I attended that game, and I don’t think any fair-minded analyst came away thinking Johnson did an “excellent job” on Mack. An excellent job simply can’t include two holding penalties against the same player. Mack earned the second-highest PFF grade on the team that night. He clearly won this matchup.
Context is key here. The Raiders were out of the playoff hunt after going into the 2017 season as an AFC West favorite and supposed Super Bowl contender. At this point in the season (Week 16), Gruden was either thinking seriously about taking the Oakland job, or already in verbal agreement with the team.

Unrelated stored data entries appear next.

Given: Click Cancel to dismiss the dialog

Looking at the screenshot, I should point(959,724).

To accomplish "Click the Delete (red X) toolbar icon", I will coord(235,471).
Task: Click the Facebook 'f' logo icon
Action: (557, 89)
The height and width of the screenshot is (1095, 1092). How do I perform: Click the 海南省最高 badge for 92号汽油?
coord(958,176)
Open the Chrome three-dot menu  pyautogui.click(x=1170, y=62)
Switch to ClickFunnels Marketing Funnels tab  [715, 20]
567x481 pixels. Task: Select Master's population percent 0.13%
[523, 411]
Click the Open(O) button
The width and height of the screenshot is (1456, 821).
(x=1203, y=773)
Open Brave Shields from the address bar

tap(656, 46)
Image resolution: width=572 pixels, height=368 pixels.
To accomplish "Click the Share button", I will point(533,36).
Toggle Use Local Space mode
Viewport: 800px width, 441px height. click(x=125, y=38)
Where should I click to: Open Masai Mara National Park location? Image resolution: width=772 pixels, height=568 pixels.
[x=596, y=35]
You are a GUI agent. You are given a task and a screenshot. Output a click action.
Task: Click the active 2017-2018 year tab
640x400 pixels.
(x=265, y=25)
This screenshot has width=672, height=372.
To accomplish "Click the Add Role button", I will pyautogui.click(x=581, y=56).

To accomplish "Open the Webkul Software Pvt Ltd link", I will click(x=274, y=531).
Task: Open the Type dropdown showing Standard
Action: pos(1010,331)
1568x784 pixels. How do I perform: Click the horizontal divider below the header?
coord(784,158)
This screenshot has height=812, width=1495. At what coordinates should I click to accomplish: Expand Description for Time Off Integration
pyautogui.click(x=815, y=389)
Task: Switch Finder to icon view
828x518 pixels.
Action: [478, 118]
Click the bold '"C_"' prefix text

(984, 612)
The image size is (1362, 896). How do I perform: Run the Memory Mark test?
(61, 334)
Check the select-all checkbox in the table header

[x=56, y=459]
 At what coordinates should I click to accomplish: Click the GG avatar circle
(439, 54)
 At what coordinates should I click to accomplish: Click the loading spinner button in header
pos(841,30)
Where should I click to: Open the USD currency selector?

Was Gruden sending a message to Mack—and Raiders fans—with this statement? Could Gruden have wanted the world to know he didn’t hold Mack in as high regard as the rest of the NFL community did and does? And that he wouldn’t be willing to make him the highest-paid defensive player in the NFL?
ESPN’s Paul Gutierrez asked Gruden in March to define one of his catchphrase categories for players, “Gruden Grinders.”
“I just like guys who love to play. Guys that will compete. Guys that will play for nothing. We haven’t signed a lot of household names around the league, but we, I think, have brought in guys that are going to be consistent, everyday grinders, man. Guys that are going to compete their ass off and fight for inches and know what to do and set a tone.”
Guys that will play for nothing.
Mack heard that loud and clear, man.